#### PROBLEM
Copy every row below without changes, from the one containing "This screenshot has height=1200, width=1920." down to the final row.

#### RECORDS PROVIDED
..............................

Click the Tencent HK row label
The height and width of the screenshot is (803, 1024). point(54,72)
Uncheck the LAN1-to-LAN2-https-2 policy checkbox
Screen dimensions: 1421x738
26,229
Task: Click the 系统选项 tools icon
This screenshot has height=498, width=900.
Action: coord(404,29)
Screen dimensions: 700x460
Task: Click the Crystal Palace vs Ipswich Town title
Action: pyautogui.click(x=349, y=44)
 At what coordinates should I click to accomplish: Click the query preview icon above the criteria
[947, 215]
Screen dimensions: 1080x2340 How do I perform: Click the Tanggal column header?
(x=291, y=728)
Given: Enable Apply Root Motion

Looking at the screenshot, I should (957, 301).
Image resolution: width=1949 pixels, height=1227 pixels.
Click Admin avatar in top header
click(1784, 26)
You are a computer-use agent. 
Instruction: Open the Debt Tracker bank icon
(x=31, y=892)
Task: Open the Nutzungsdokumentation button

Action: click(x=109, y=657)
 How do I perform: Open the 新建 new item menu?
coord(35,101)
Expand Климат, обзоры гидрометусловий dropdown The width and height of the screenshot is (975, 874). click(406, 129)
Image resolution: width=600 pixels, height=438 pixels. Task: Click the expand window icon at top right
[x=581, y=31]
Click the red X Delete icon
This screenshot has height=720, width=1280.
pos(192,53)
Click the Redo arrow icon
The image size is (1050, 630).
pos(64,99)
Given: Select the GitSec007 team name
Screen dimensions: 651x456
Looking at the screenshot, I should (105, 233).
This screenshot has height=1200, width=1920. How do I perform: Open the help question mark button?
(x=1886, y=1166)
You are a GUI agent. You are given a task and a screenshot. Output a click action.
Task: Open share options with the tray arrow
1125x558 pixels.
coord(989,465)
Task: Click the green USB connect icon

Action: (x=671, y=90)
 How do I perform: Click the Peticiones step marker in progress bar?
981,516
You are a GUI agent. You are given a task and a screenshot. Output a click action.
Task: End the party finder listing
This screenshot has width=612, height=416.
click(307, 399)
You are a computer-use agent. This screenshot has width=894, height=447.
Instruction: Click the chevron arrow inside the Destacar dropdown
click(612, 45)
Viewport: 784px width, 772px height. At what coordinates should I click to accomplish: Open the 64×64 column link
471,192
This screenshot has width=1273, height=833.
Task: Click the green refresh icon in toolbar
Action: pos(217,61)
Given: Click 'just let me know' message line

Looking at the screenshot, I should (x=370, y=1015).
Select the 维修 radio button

..............................

#### SOLUTION BELOW
This screenshot has height=1200, width=1920. How do I perform: Open the help question mark button?
(x=1886, y=1166)
You are a GUI agent. You are given a task and a screenshot. Output a click action.
Task: Open share options with the tray arrow
1125x558 pixels.
coord(989,465)
Task: Click the green USB connect icon

Action: (x=671, y=90)
 How do I perform: Click the Peticiones step marker in progress bar?
981,516
You are a GUI agent. You are given a task and a screenshot. Output a click action.
Task: End the party finder listing
This screenshot has width=612, height=416.
click(307, 399)
You are a computer-use agent. This screenshot has width=894, height=447.
Instruction: Click the chevron arrow inside the Destacar dropdown
click(612, 45)
Viewport: 784px width, 772px height. At what coordinates should I click to accomplish: Open the 64×64 column link
471,192
This screenshot has width=1273, height=833.
Task: Click the green refresh icon in toolbar
Action: pos(217,61)
Given: Click 'just let me know' message line

Looking at the screenshot, I should (x=370, y=1015).
Select the 维修 radio button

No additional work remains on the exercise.